__Problem to solve__
Give all of the data below again exactly, and drop the images.

(Collected data)
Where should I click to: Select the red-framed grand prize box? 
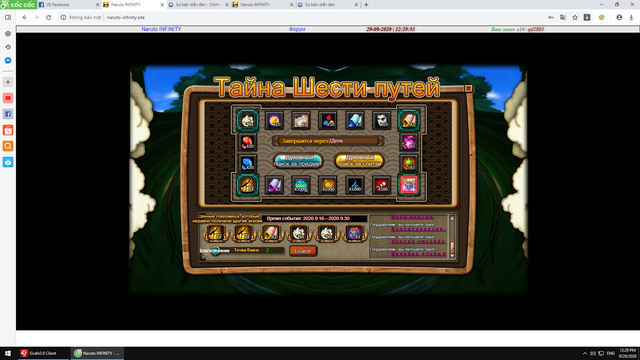[409, 184]
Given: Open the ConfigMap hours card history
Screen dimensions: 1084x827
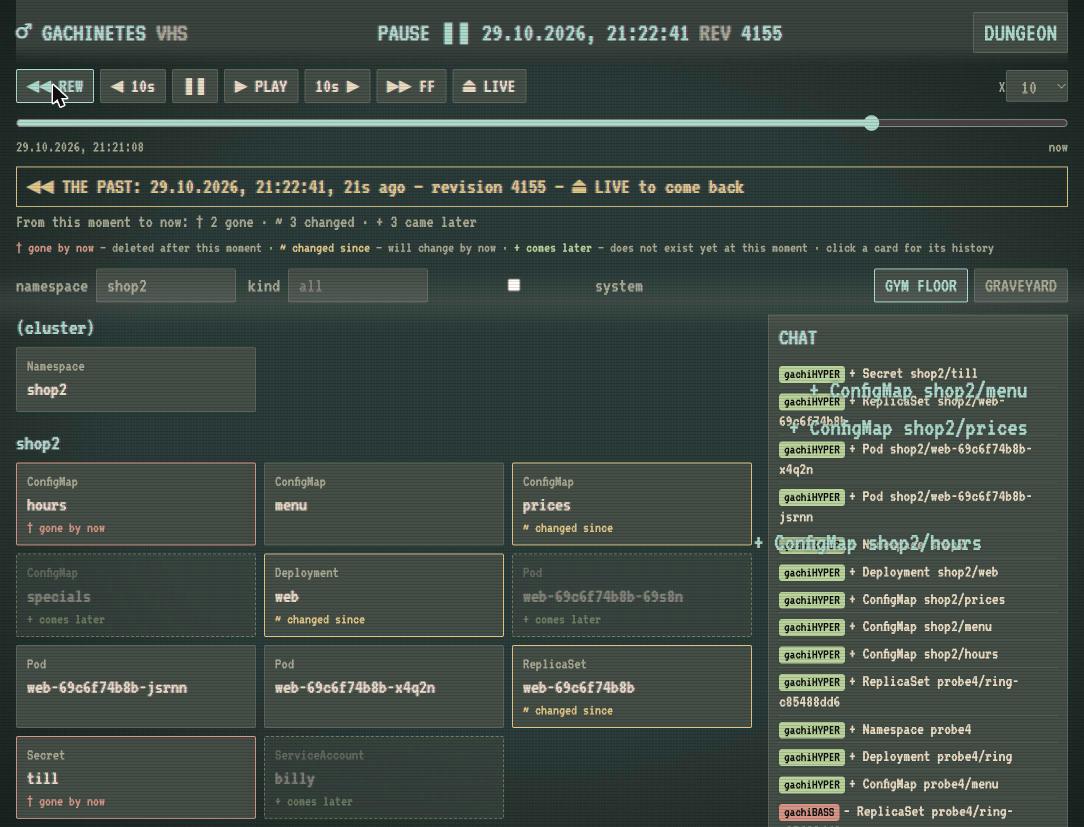Looking at the screenshot, I should [x=136, y=504].
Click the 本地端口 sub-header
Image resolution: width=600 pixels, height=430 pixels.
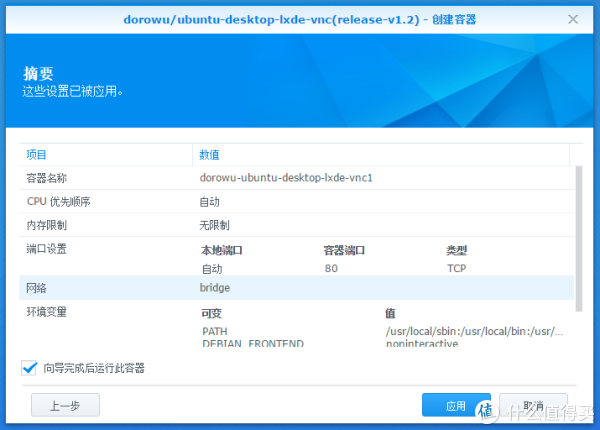(x=222, y=250)
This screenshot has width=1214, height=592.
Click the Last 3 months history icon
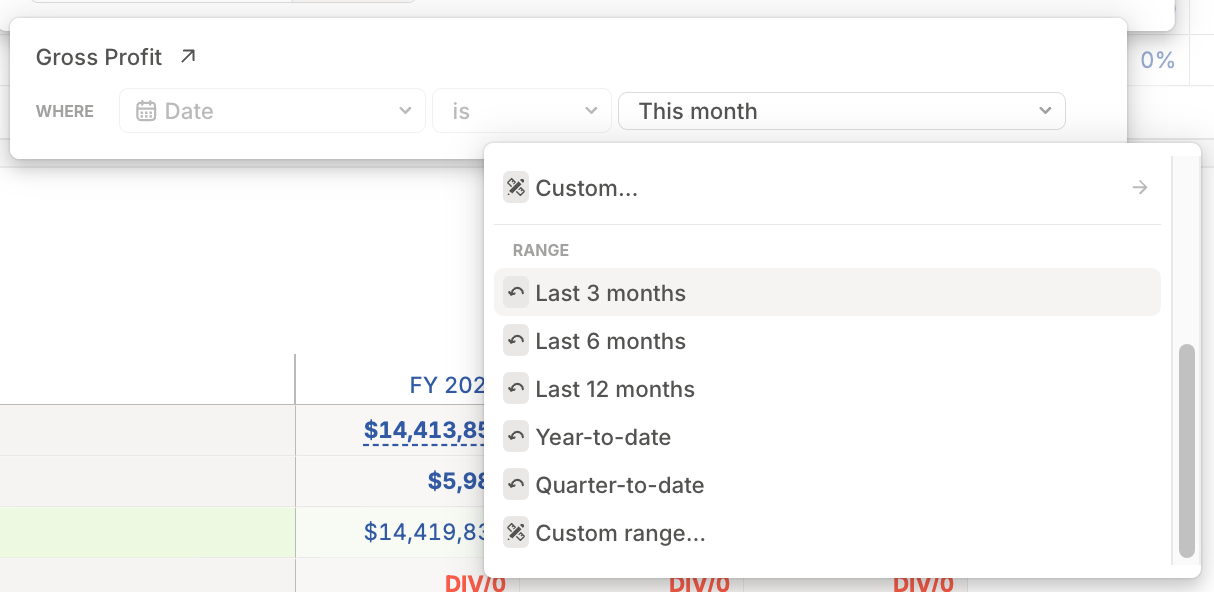click(x=516, y=293)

__Worked solution__
Where should I click to: Select the red-framed grand prize box? 
[409, 184]
Given: Open the ConfigMap hours card history
Screen dimensions: 1084x827
Looking at the screenshot, I should [x=136, y=504].
Click the 本地端口 sub-header
Image resolution: width=600 pixels, height=430 pixels.
(x=222, y=250)
This screenshot has width=1214, height=592.
Click the Last 3 months history icon
click(x=516, y=293)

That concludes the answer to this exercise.